Once we define all optimization problems and the hierarchical dependencies between them
with, respectively, the `Problem` class and the `Engine` class, all complicated internal
mechanisms of GML/MLO such as gradient calculation and optimization execution order will
be handled by Betty. For more details and advanced features, users can check out our
[Documentation](https://leopard-ai.github.io/betty/) and
[Tutorials](https://leopard-ai.github.io/betty/tutorial/basic/basic.html).

Happy multilevel optimization programming!

## Applications

We provide reference implementations of several GML/MLO applications, including:

- [Hyperparameter Optimization](examples/logistic_regression_hpo/)
- [Neural Architecture Search](examples/neural_architecture_search/)
- [Data Reweighting](examples/learning_to_reweight/)
- [Domain Adaptation for Pretraining & Finetuning](examples/learning_by_ignoring/)
- [(Implicit) Model-Agnostic Meta-Learning](examples/implicit_maml)
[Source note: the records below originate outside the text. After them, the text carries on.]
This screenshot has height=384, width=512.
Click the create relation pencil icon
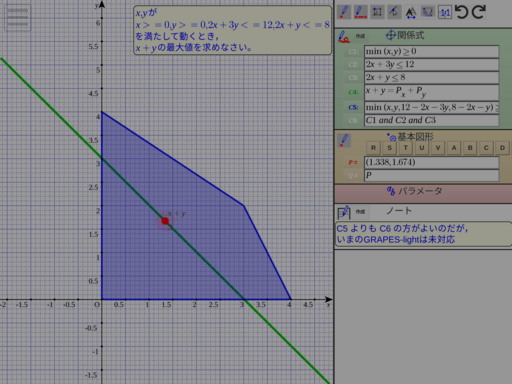coord(344,37)
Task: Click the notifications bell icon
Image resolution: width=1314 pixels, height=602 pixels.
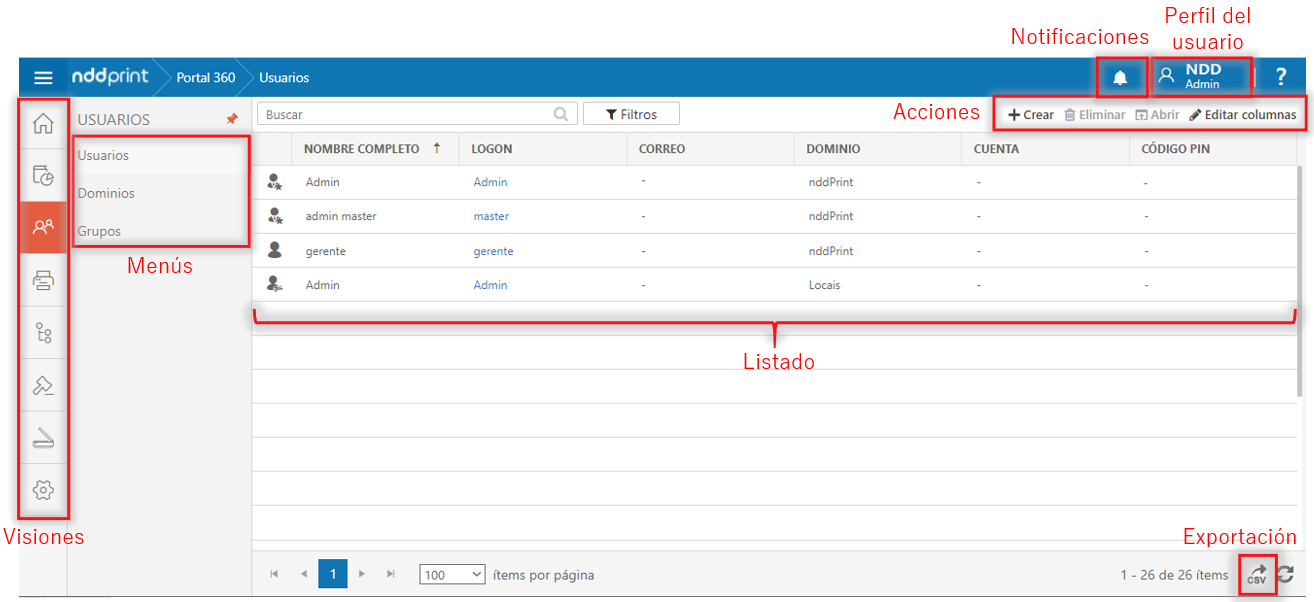Action: pos(1120,78)
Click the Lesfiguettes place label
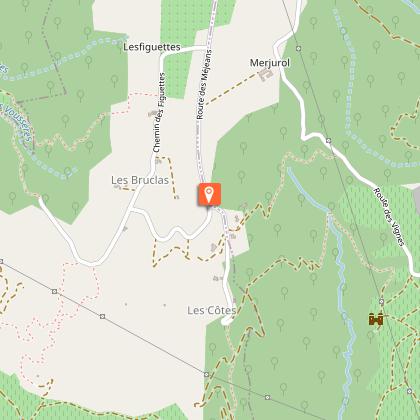The width and height of the screenshot is (420, 420). [x=152, y=47]
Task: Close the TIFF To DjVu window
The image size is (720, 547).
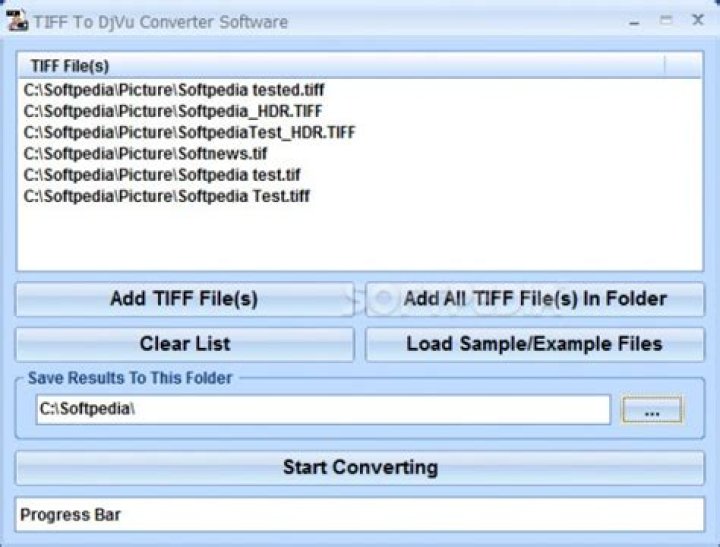Action: point(698,20)
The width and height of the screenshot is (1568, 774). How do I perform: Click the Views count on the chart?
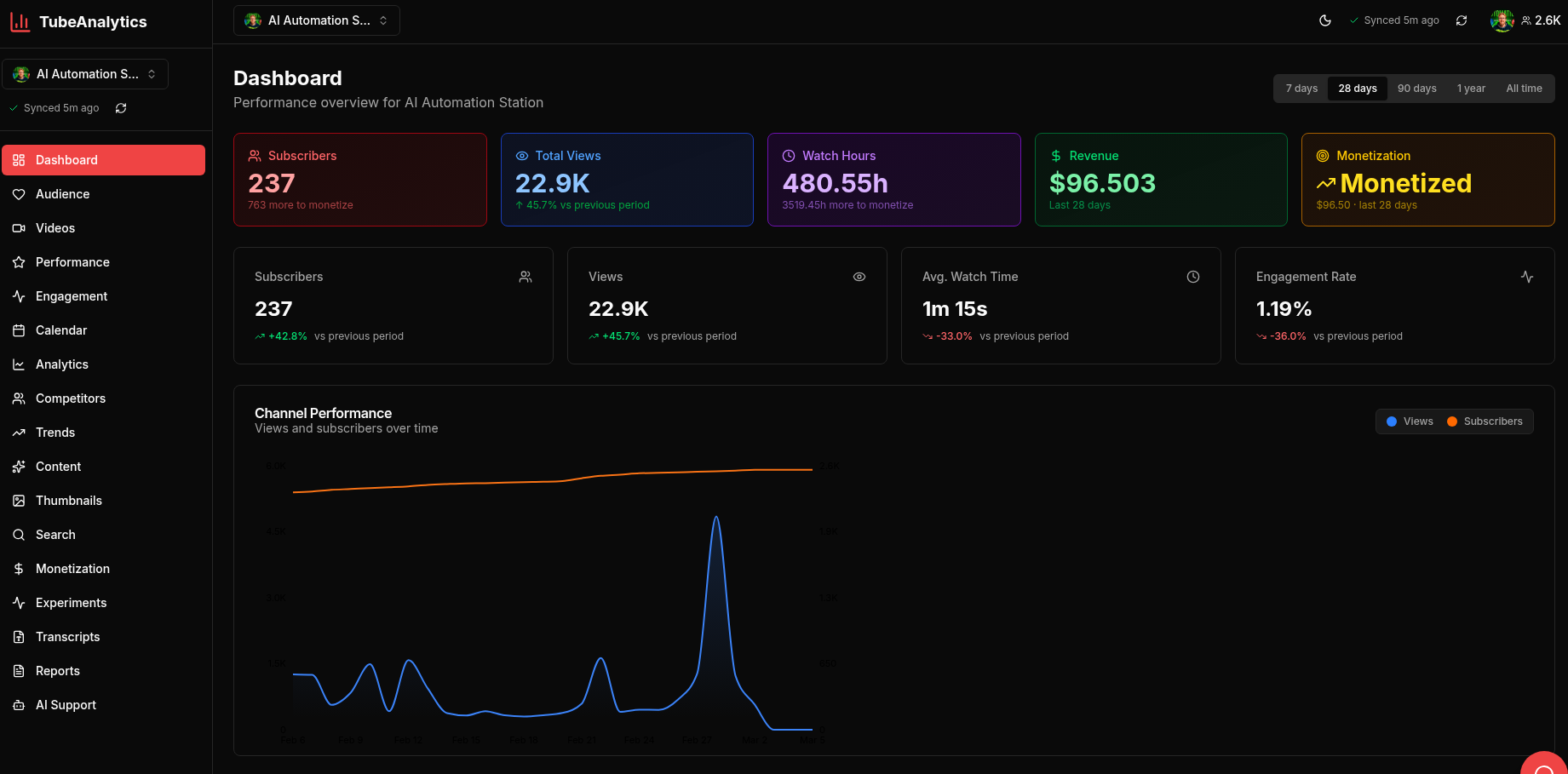coord(618,308)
While each of the above examples traditionally has a distinct implementation style, note
that our implementations share the same code structure thanks to Betty. More examples
are on the way!



## Features

### Gradient Approximation Methods

- Implicit Differentiation
- Finite Difference (or T1-T2) ([DARTS: Differentiable Architecture Search](https://arxiv.org/abs/1806.09055))
- Neumann Series ([Optimizing Millions of Hyperparameters by Implicit Differentiation](http://proceedings.mlr.press/v108/lorraine20a/lorraine20a.pdf))
- Conjugate Gradient ([Meta-Learning with Implicit Gradients](https://proceedings.neurips.cc/paper/2019/file/072b030ba126b2f4b2374f342be9ed44-Paper.pdf))
- Iterative Differentiation
- Reverse-mode Automatic Differentiation ([Model-Agnostic Meta-Learning (MAML)](https://arxiv.org/abs/1703.03400))

### Training

- Gradient accumulation
- FP16/BF16 training
- Distributed data-parallel training
- Gradient clipping

### Logging

- [(PyTorch) TensorBoard](https://pytorch.org/docs/stable/tensorboard.html)
- [wandb](https://github.com/wandb/client)

## Contributing

We welcome contributions from the community! Please see our [contributing
guidelines](CONTRIBUTING.md) for details on how to contribute to Betty.

## Citation

If you use Betty in your research, please cite [our
paper](https://arxiv.org/abs/2207.02849) with the following Bibtex entry.

```
@inproceedings{
choe2023betty,
title={Betty: An Automatic Differentiation Library for Multilevel Optimization},
author={Sang Keun Choe and Willie Neiswanger and Pengtao Xie and Eric Xing},
booktitle={The Eleventh International Conference on Learning Representations },
year={2023},
url={https://openreview.net/forum?id=LV_MeMS38Q9}
}
```

## License

Betty is licensed under the [Apache 2.0 License](LICENSE).